そんな私をよそに、エイデンはベシッとノワールの頭をひっ叩くと、再びちびっ子の姿に戻るし、ギロリとマリンを睨みつけると、「ピャッ!?」と叫んで……マリンは子猫になってしまった。
「大丈夫か、五月」
ちびっ子ノワールを抱きかかえながら空から舞い降りたエイデン。まるで親子だ。いや、実際、親子みたいなものか。
「う、うん。ごめんね。何かやってたんじゃないの?」
「まぁ、ダンジョンに潜ってただけだから気にするな」
「え、一人で?」
「……」
「ちょっと、誰と一緒に行ってたのよ。本当に大丈夫なの!?」
「大丈夫だ。ボドルたちと一緒だったんだ。やつらなら、あの程度なら生きて戻れるだろ」
「……何かあって、後で奥さんたちに恨まれるとか、嫌なんだけど」
ジトリとした目を向けると、フイッと目をそらすエイデン。
「とにかく、ちょっと風の精霊たちとノワールたちが揉めただけだから、こっちは気にしないで。早く、ボドルさんたちのところまで戻ってあげてよ」
「えぇぇぇ(今から、50階まで戻るのかぁ。面倒だなぁ)」
「ほら、早く……皆と戻ってきたら、何か作ってあげるから」
「ホントか!」
嬉しそうな顔で身を乗り出してくるエイデンに、思わず身をそらせる。
「え、あ、うん」
「よし、じゃあ、行ってくる。

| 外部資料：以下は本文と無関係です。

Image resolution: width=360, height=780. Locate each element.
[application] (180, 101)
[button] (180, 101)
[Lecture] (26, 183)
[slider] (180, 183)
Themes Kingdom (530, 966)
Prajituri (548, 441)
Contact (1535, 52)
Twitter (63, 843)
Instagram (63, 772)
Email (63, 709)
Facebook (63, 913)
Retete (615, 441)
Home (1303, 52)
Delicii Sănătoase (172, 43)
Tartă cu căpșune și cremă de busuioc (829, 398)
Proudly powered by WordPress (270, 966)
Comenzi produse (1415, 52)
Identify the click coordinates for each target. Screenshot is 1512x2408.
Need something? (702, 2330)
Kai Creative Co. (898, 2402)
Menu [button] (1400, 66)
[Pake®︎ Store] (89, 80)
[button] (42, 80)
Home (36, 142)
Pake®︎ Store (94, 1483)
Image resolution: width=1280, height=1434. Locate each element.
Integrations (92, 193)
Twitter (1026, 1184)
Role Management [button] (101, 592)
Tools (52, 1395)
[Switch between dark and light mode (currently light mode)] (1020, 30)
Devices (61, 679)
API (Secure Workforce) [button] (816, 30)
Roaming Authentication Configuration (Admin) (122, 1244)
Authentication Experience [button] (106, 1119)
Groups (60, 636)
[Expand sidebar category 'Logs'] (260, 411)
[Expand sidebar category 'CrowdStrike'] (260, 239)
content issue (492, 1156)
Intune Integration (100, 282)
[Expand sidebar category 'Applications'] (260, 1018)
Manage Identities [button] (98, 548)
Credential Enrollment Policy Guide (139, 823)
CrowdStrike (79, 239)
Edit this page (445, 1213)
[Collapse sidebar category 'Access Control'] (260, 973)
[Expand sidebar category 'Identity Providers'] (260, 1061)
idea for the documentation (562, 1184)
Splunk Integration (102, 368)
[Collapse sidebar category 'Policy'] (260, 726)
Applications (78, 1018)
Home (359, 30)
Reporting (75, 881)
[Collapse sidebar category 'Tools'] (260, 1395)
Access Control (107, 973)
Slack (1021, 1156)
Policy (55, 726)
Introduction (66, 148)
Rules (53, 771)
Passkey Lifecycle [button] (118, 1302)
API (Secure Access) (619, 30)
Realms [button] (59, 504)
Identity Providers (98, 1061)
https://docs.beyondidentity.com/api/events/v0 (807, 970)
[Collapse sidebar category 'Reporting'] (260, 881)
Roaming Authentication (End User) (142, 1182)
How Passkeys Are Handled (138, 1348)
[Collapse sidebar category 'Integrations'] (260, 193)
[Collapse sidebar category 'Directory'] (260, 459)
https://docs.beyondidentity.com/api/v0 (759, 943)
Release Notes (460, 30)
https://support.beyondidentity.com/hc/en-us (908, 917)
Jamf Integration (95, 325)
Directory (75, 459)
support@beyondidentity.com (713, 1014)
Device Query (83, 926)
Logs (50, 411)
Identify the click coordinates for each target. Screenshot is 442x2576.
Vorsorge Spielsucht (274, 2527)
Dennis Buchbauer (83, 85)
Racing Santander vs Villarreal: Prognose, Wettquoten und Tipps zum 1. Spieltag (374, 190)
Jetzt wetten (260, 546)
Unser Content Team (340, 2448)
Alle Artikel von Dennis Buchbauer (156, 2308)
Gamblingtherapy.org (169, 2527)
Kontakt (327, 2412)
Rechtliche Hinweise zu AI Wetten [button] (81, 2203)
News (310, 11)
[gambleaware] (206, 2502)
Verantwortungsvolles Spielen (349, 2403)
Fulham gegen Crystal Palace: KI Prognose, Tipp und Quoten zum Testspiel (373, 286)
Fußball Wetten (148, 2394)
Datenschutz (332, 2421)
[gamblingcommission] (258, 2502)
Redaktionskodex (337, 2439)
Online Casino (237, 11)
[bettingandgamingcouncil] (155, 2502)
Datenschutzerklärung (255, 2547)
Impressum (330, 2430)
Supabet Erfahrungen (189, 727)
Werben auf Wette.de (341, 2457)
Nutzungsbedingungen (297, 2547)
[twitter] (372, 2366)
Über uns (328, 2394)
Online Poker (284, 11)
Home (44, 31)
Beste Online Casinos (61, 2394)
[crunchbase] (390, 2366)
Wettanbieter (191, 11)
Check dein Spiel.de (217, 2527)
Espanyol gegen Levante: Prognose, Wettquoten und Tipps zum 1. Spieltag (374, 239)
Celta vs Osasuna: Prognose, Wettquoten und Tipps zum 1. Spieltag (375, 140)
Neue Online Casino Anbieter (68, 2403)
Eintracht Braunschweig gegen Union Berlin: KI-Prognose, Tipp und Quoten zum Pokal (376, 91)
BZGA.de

ノワール、お前も来い」
「ちょ、その状態のノワールで行くの?」
ちびっ子ノワールはエイデンに抱きついている。この子が魔物相手に戦うのか、と思うと危ないんじゃないかと心配になるのだが。
「五月、こいつ、こうみえて、ボドルたちより強いぞ」
「え」
「エイデン様、さっさと行って、帰ってこようよ」
「よし、じゃあ、五月、俺はカレーが食いたいぞ」
「カレー! カレー!」
まさかのカレーの希望に、二人とも同じ物が好きなのを今更ながらに知った。
「は? う、うん、わかった。作っとくよ」
「よーし!」
「よーし!」
ニカリと笑い合うノワールとエイデンの顔は、そっくり。
上機嫌でピューンと飛んで行く二人を、呆れながら見送る私なのであった。